Okay, so we’ve talked about how to use these descriptions. The court said they don’t work together and I believe it. What intrigues me about this case is the following statement “…(surveys) each being supported by measurements to and from other known monuments thereby enveloping its true location in doubt and uncertainty, the solution of the conflict so presented is peculiarly within the province of a jury…”. I take that as the court saying these folks definitely need a jury to iron things out. The other notion I take up is that the court recognized two surveyors starting from two different points arrived at two different answers. So the real test of ambiguity is if one surveyor starting from two different places would arrive at two different answers. Not possible you say? I bet the other 99% of the readers would disagree with you. I’ll go double or nuthin’ that they just did, and I’m all in on you just mumbling “Glad I’m not in that one percent”. Hey, what can I say? My readers are good surveyors. Alrighty then, here’s a hypothetical. We just ran the ambiguity test by ourselves and the legals failed. Are we obligated to pick one over the other? Better yet, should we pick one over the other? I’ll raise the ante and ask do we even have the authority to pick one over the other?
What draws me like a skeeter to a bug light is that nothing works together here. That’s why this case belonged in court. All the king’s horses and all the king’s men couldn’t put this dumpty together. I question whether surveys should have been finalized under such ambiguity. Yes there’s a public expectation that we can get the job done but you can’t make biscuits n’ gravy without flour.
On the other hand these are competing claims of title and the judicial expectation is that we lay out the evidence. It goes without saying that the local surveyors truly are the experts and know how to work in their neck of the woods. So they are best poised to lay those questions down.
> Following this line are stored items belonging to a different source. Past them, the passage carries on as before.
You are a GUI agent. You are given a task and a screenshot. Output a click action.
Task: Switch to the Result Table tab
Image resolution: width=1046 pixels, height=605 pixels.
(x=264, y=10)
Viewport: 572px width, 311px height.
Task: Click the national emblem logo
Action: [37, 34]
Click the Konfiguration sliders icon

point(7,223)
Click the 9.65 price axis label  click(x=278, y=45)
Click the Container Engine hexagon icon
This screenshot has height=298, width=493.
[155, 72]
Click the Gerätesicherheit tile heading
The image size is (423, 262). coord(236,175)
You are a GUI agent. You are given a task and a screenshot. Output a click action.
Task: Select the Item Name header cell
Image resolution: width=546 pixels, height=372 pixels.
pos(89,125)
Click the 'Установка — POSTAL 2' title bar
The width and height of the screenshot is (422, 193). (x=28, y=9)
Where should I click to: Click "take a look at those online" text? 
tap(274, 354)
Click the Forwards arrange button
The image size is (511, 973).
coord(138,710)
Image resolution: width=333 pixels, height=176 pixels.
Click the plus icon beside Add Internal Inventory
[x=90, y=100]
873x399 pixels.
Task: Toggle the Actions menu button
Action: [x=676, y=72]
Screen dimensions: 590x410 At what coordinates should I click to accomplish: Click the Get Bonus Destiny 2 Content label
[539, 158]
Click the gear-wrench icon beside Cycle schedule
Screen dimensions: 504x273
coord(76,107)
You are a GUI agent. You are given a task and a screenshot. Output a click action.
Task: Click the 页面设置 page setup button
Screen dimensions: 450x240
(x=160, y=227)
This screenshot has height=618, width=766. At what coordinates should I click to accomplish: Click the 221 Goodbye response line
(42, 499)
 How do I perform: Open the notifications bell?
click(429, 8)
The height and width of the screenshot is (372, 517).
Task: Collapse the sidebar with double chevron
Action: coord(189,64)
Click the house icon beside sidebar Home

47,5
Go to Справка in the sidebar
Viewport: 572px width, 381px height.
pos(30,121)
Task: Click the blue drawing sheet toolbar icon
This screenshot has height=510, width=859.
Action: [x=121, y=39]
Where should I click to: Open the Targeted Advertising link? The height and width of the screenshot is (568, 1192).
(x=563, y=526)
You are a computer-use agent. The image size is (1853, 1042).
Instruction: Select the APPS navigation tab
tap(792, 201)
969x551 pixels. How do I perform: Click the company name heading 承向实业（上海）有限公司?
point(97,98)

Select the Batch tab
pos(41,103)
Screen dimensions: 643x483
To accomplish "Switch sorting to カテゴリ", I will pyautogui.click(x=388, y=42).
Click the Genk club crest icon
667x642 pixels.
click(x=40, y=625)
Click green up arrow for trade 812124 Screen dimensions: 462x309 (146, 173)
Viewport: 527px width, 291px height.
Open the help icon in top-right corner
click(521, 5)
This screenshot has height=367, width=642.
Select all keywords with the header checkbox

Our next professional challenge goes far beyond the antiquated craft of mechanical measurement. We are evolving into a role of mediator and witness. Truly it only takes one surveyor to identify ambiguity if we are doing our job with diligence and without bias. I’ve seen too many grenade throwers and self-righteous water walkers thrust their narcissistic opinions on an unassuming public. Regardless of those opinions we are surveying someone else’s property. On the road to resolution what seems personally “right or wrong” to the rope stretcher may have been left behind at the last rest area.